On Jan 6, 2009, at 7:24 AM, Phil Henshaw wrote:
Saul,
On first glance it appears that Noether's theorem is quite similar
to mine,
but just does not take it to the next level.
I'm sure you don't mean to put yourself in the same class as Emmy
Noether, right? She's of the same historic stature as most of the
early 1900's best scientists, and her symmetry discoveries surely
should have won her a Nobel.
http://en.wikipedia.org/wiki/Emmy_Noether
Its hard to imagine a "next level" for her work in this context!
Start here:
http://en.wikipedia.org/wiki/Noether%27s_theorem
and let us know where to extrapolate to get to your theorem.
My similar theorem starts
from extrapolating the three conservation laws for energy flow as a
hierarchy applying to all derivative levels, apparently like Noether
seems
to do. Taking that another step finds that the whole hierarchy of
separate
laws becomes one unified law of continuity in energy flows. The
particular usefulness of that is to then work backwards from the n'th
derivative to observe that the form of equation for the beginning
or ending
of any energy flow is a developmental sequence which has all
derivatives
real and of the same sign for a finite period as a necessity for
avoiding
infinite accelerations and energy densities.

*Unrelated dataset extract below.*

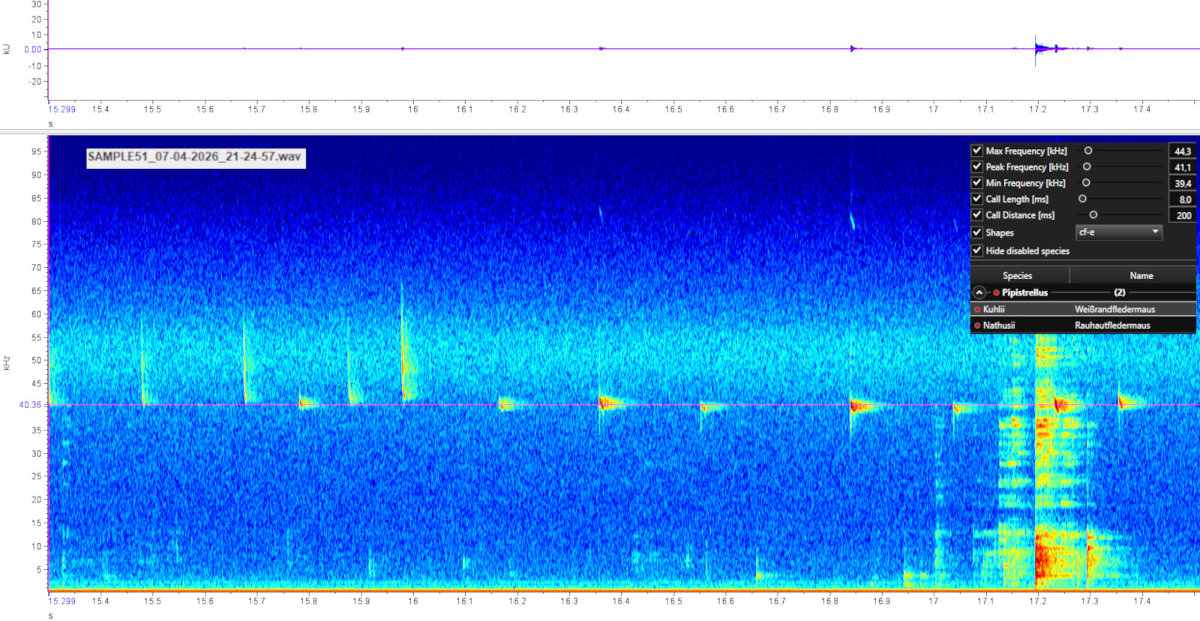Toggle the Call Length checkbox
Image resolution: width=1200 pixels, height=621 pixels.
tap(977, 199)
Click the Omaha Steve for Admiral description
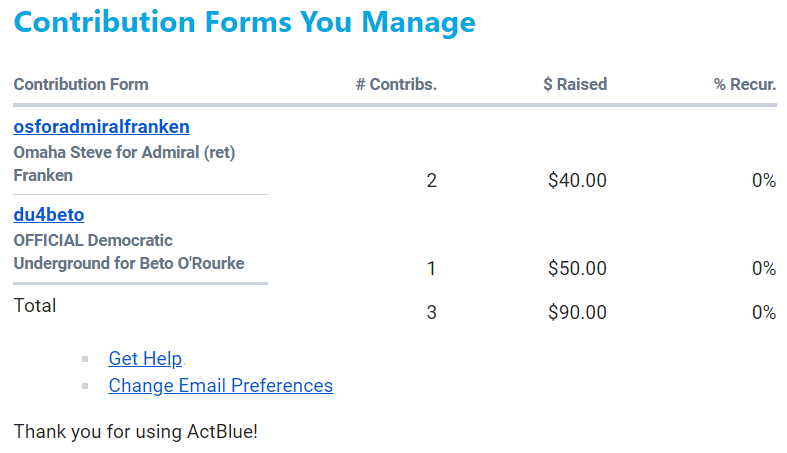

Can you formalize this in the same way Emmy did? That certainly would
put your work on the map big time!
Sorry if I appear reactionary, but my Quantum Electrodynamics teacher
spent many a patient hour letting us get a peak of just how ground-
breaking her work was and how it was used by generations of physicists
as a means of tackling problems that were otherwise intractable.
I'm not sure of the details of Murray Gell-Mann's work leading to the
Nobel, but I suspect Emmy was needed to pave the way.